- [Action item] Within the lines below, the span from the line with "Where should I" to the line with "This screenshot has height=757, width=1324.", both ends included, is to be reproduced exactly, with pictures omitted.

- [Source data]

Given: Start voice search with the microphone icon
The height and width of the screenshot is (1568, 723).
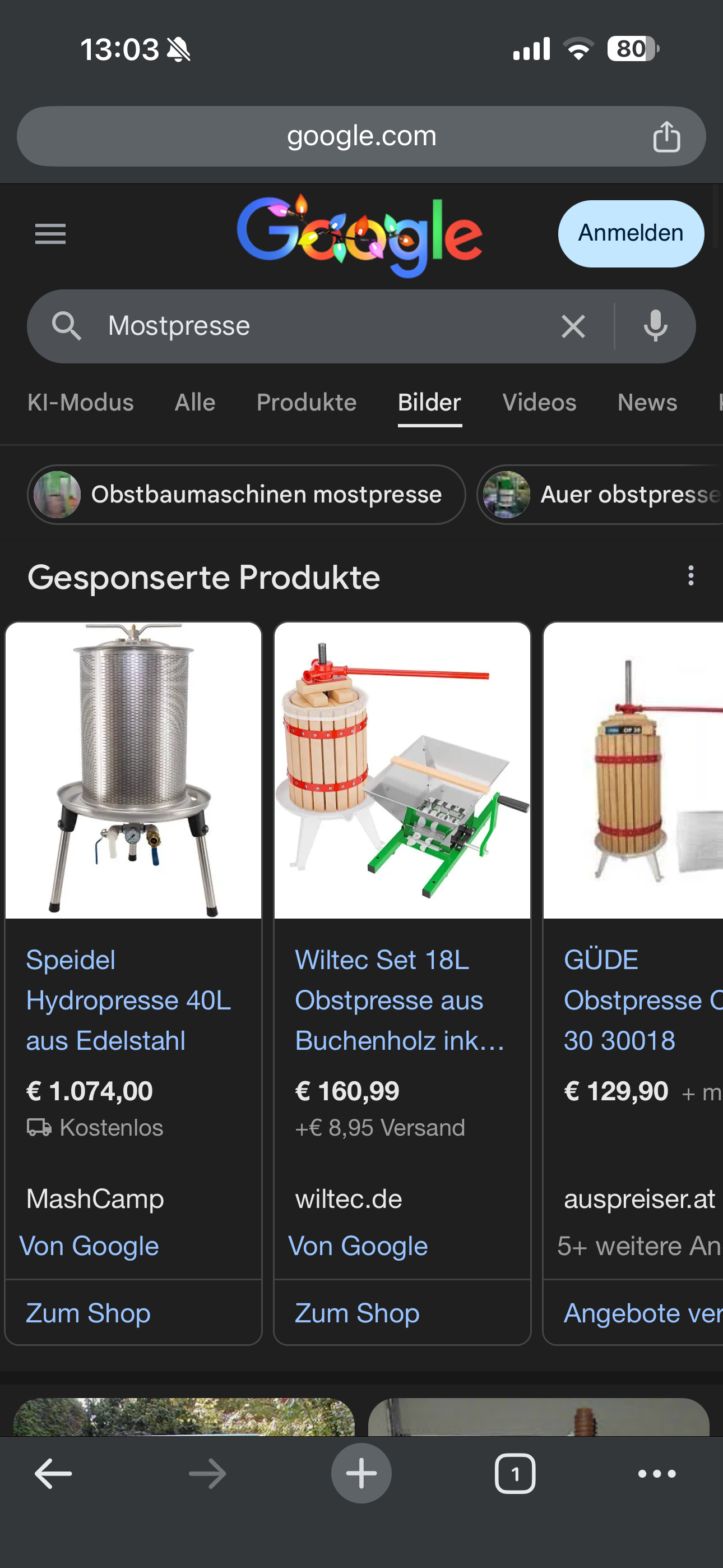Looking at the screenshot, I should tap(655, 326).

...

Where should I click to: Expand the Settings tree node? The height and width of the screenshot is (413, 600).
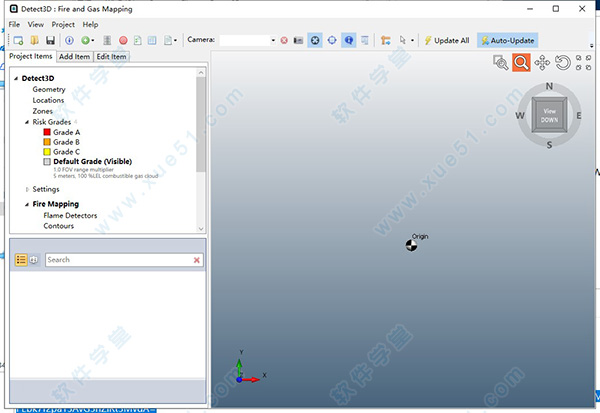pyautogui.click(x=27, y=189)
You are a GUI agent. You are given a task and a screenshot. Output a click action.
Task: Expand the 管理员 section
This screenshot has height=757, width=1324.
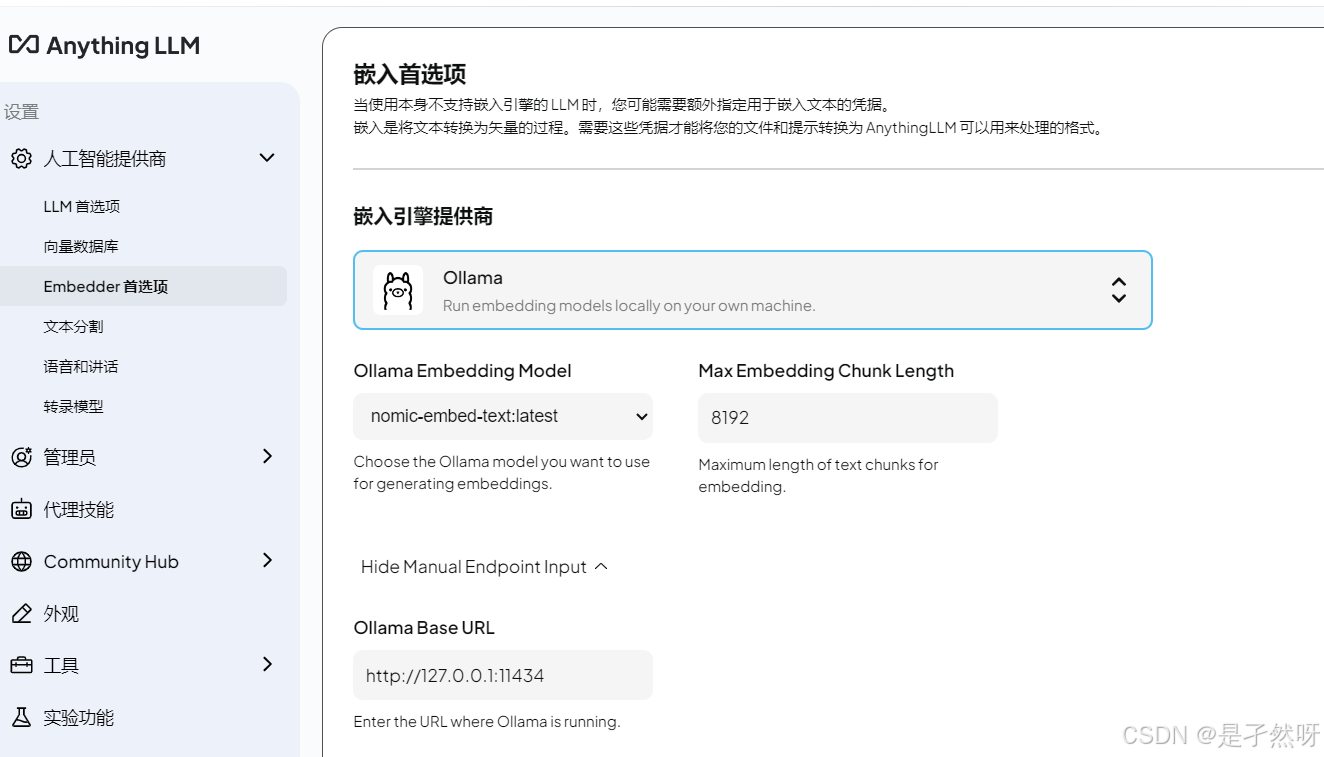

- [Task output]
Where should I click to: Expand the Settings tree node? The height and width of the screenshot is (413, 600).
pyautogui.click(x=27, y=189)
You are a GUI agent. You are given a task and a screenshot. Output a click action.
Task: Expand the 管理员 section
This screenshot has height=757, width=1324.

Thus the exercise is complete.